Sementara itu, Omara N. Esteghlal yang memerankan Jefri, menyoroti budaya pasrah masyarakat terhadap sistem yang sudah rusak. Ia mengkritik kecenderungan menyalahkan keadaan tanpa mau bertanggung jawab sebagai bagian dari sistem itu sendiri. Omara mengungkapkan, "Kita diajarkan menghormati sistem yang sebetulnya tak layak dihormati. Budaya feodal masih sangat kuat, dan tanpa sadar kita jadi budak dari sistem rusak itu. Mau berekspresi pun susah, padahal katanya kita punya suara sebagai rakyat." Baginya, peran Jefri menggambarkan frustrasi generasi muda yang ingin perubahan namun terbentur sistemik.
Trauma Generasional dan Budaya Kekerasan
Morgan Oey, dalam perannya sebagai Edwin, secara gamblang menggambarkan dampak trauma turun-temurun yang masih relevan hingga saat ini. Ia melihat budaya kekerasan yang masih bercokol di masyarakat, bahkan terlihat jelas di media sosial. Hal ini menunjukkan betapa kompleksnya masalah kekerasan dan betapa sulitnya memberantasnya jika akar permasalahannya tidak diatasi.
Pengalaman pribadi Morgan dalam menyaksikan kekerasan di lingkungan sekitar turut mewarnai perannya. Ia mampu mengekspresikan keresahannya akan realita sosial yang masih jauh dari ideal, khususnya menyangkut kekerasan yang menimpa generasi muda.
Film ini menjadi medium bagi Morgan untuk menyampaikan pesan penting tentang pentingnya memutus mata rantai kekerasan dan trauma turun-temurun agar generasi mendatang dapat hidup lebih aman dan damai.

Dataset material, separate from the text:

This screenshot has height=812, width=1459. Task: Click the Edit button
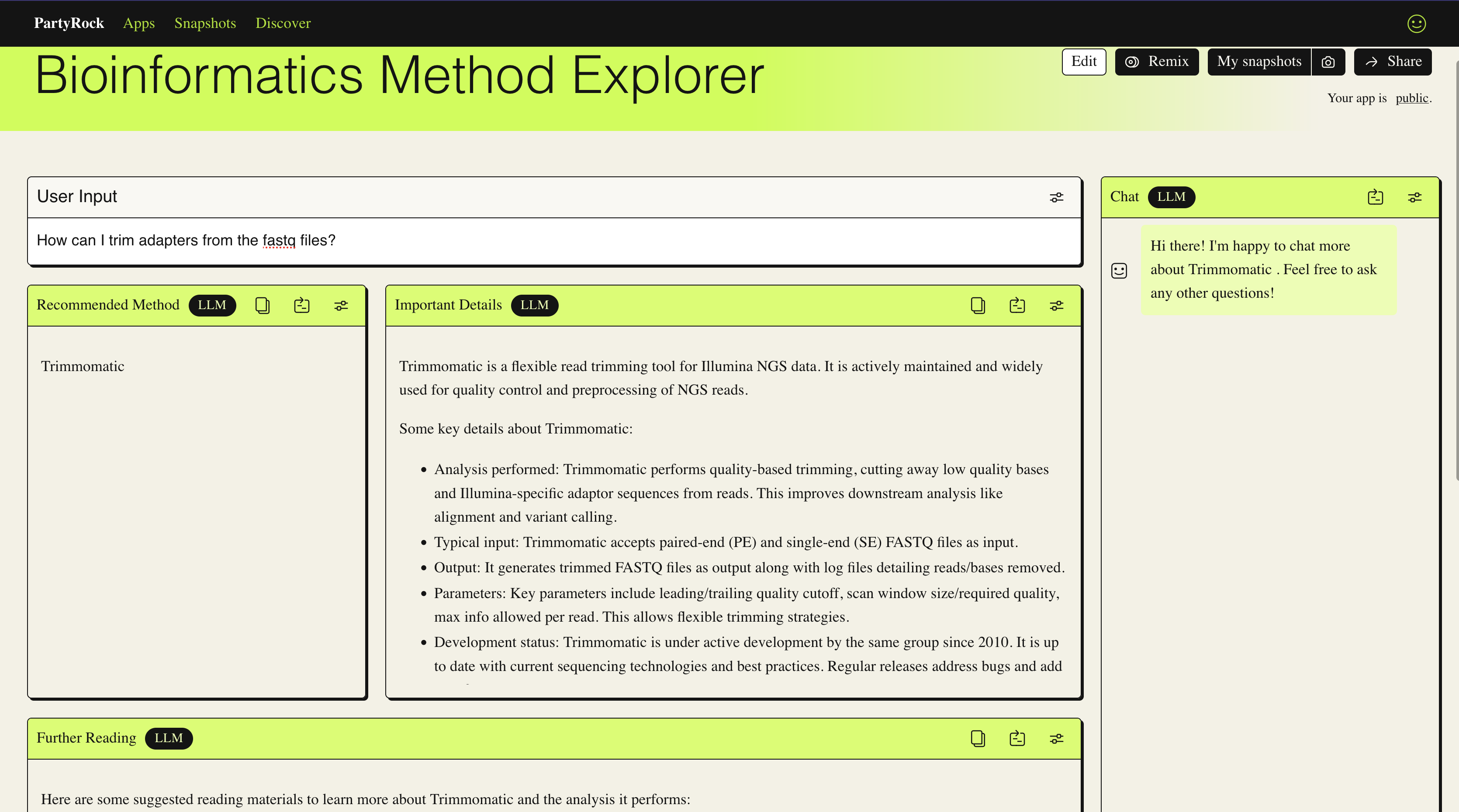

Sistem Rusak dan Budaya Pasrah
Omara N. Esteghlal, sebagai Jefri, mengangkat isu kritis tentang budaya pasrah dalam masyarakat Indonesia. Ia menyoroti bagaimana masyarakat cenderung menerima sistem yang sudah rusak tanpa melakukan perlawanan atau perubahan. Sikap pasrah ini, menurut Omara, memperkuat sistem yang tidak adil dan merugikan rakyat.
Omara juga mengkritik budaya feodal yang masih kuat di masyarakat. Budaya ini, menurutnya, membuat masyarakat menjadi budak dari sistem yang rusak dan sulit untuk berekspresi atau menyuarakan pendapat. Ia merasa frustrasi melihat generasi muda yang ingin melakukan perubahan, namun terhambat oleh sistem yang kaku dan tidak responsif.

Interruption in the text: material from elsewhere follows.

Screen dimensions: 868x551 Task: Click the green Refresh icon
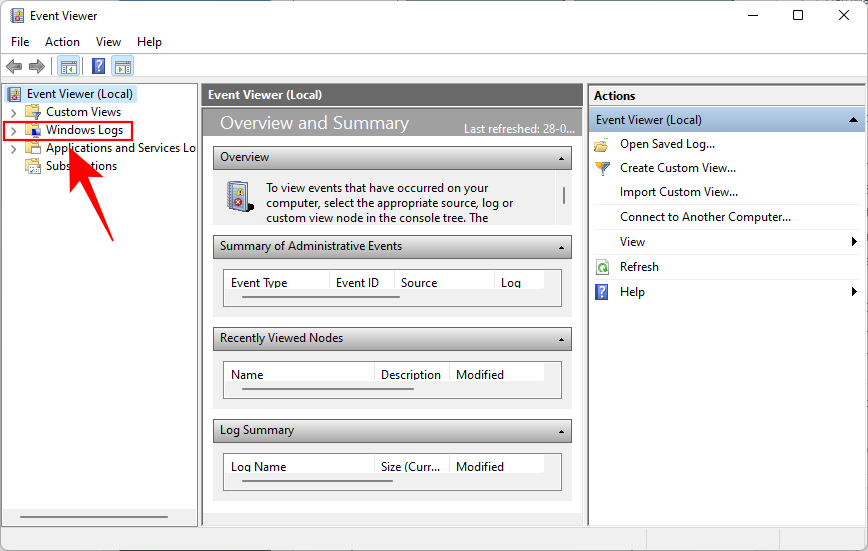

Melalui perannya sebagai Jefri, Omara ingin mengajak penonton untuk lebih kritis terhadap sistem yang ada dan berani untuk melakukan perubahan demi menciptakan masyarakat yang lebih baik.
Guru sebagai Korban Sistem Pendidikan
Hana Malasan, yang memerankan Guru Diana, turut menyuarakan keresahannya terhadap dunia pendidikan. Sebagai individu yang berasal dari keluarga akademisi, Hana merasa dekat dengan peran tersebut dan mampu mengekspresikan keresahannya terhadap sistem pendidikan yang seringkali menjadikan guru sebagai kambing hitam.

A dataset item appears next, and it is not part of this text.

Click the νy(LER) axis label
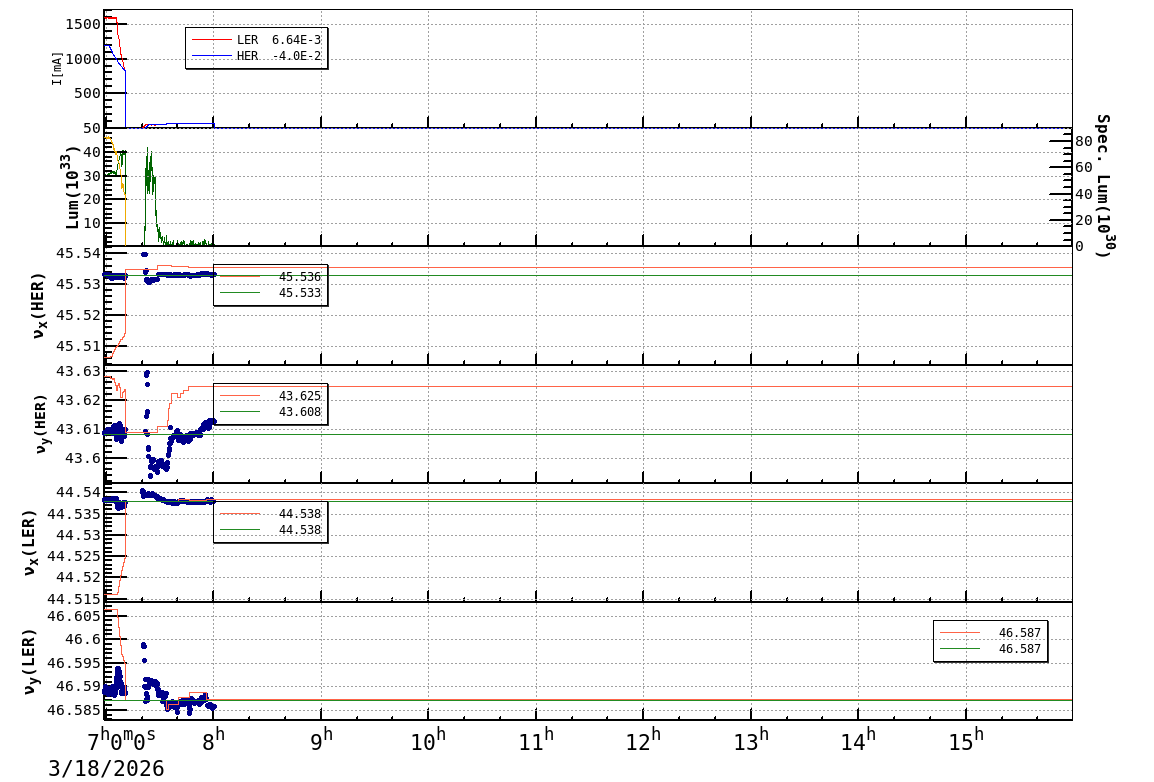This screenshot has height=782, width=1154. (30, 661)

Hana mengungkapkan bahwa melalui karakter Diana, ia ingin menyuarakan keresahan kolektif para pendidik yang selama ini terbungkam. Ia melihat bagaimana guru seringkali diposisikan sebagai pihak yang salah ketika sistem pendidikan mengalami kegagalan, padahal mereka juga merupakan korban dari sistem tersebut.
Hana berharap film ini dapat menjadi ruang diskusi tentang permasalahan pendidikan dan mendorong perubahan sistem yang lebih berpihak pada guru dan murid.
Ketiga aktor sepakat bahwa "Pengepungan di Bukit Duri" bukan sekadar film hiburan, melainkan ajakan untuk membongkar luka-luka sosial yang selama ini tersembunyi. Mereka berharap penonton dapat merefleksikan kondisi bangsa dan bersama-sama membangun kesadaran akan pentingnya perubahan. "Guru itu seringkali diposisikan salah saat sistem pendidikan gagal, padahal mereka juga korban. Mereka ingin menolong, ingin memperbaiki, tapi dibatasi sistem. Dan film ini bisa menjadi ruang diskusi soal itu," ujar Hana.